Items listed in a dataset
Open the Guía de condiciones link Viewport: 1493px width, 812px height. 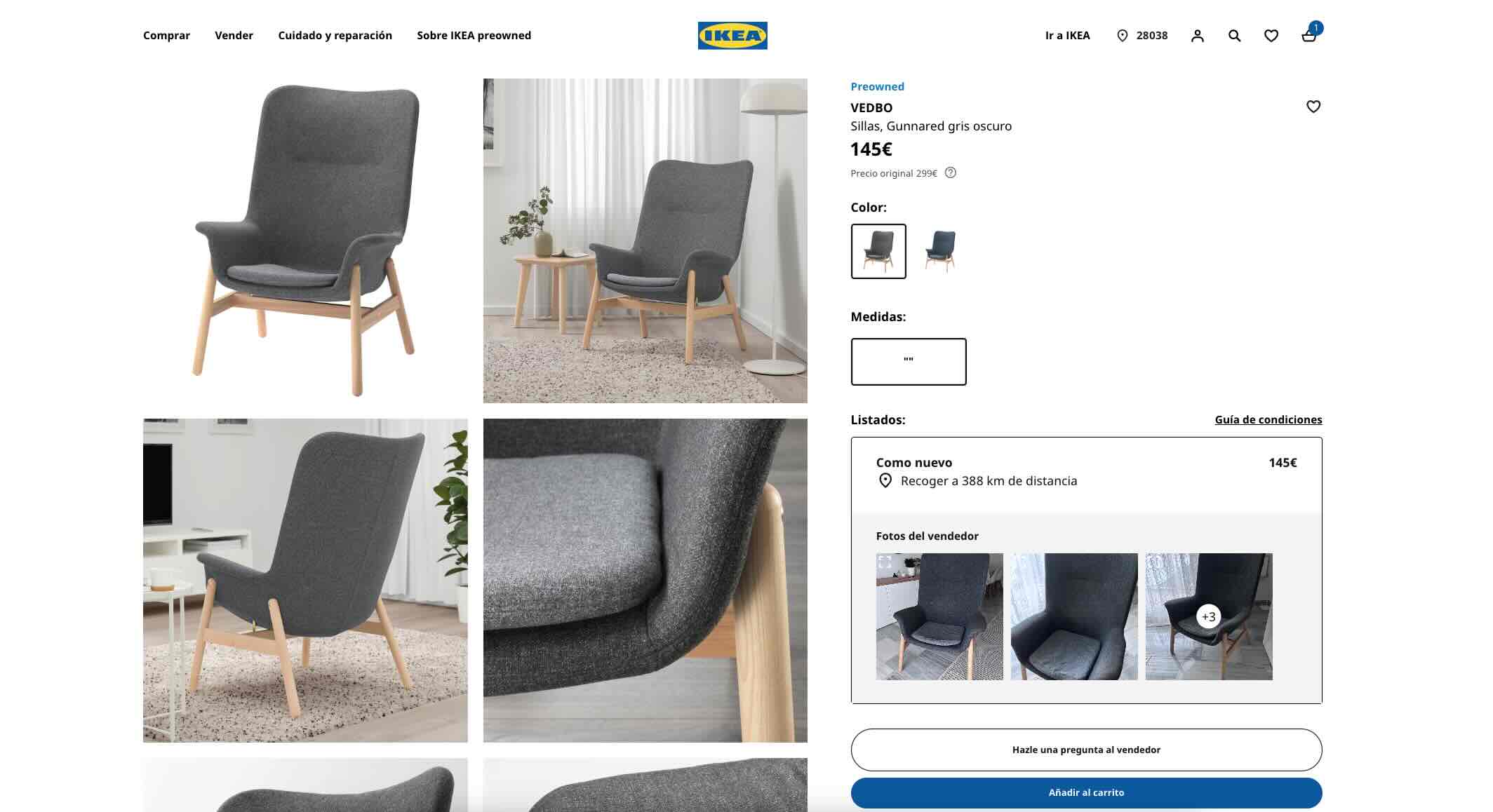coord(1268,419)
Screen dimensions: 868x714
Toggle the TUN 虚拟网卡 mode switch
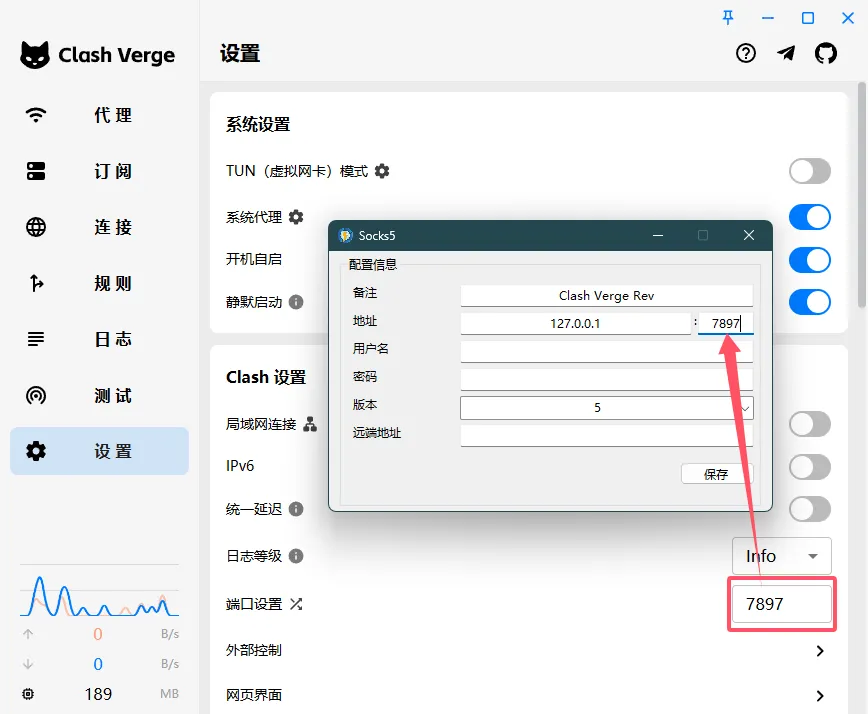coord(809,171)
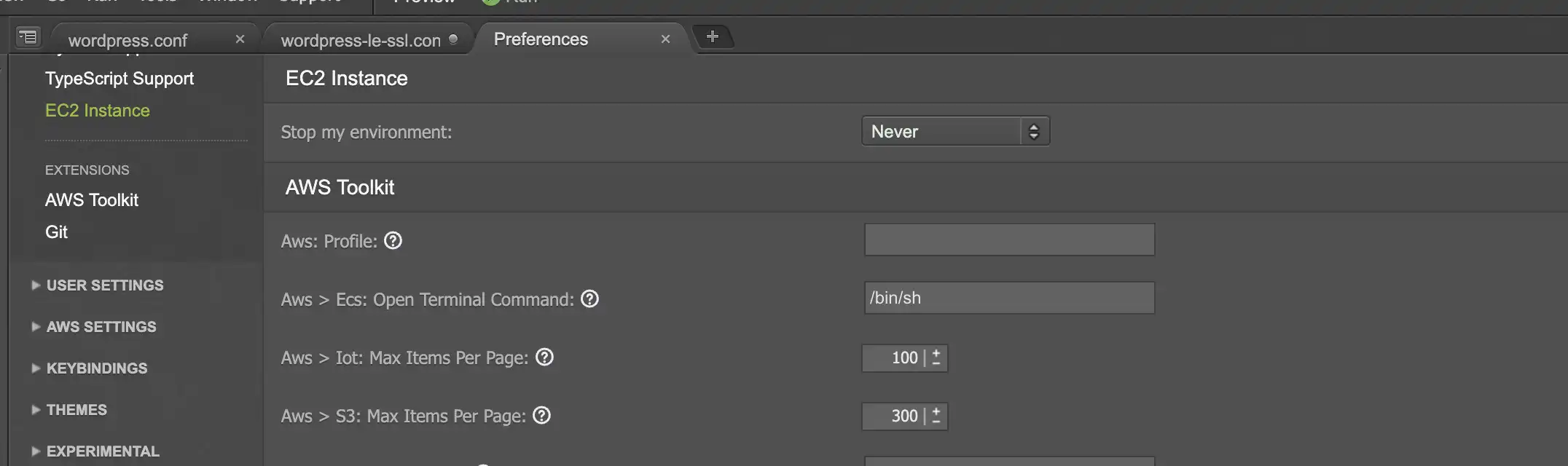Show help for Iot Max Items Per Page
Image resolution: width=1568 pixels, height=466 pixels.
[x=544, y=357]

• _Short problem_: Arrange everything from the line containing "Screen dimensions: 868x714" down to the end of the rows as a numbered list, skipping blank lines and leaving out the pictures.

• _Response below_:
1. Screen dimensions: 868x714
2. Toggle the TUN 虚拟网卡 mode switch
3. coord(809,171)
4. Show help for Iot Max Items Per Page
5. Image resolution: width=1568 pixels, height=466 pixels.
6. [x=544, y=357]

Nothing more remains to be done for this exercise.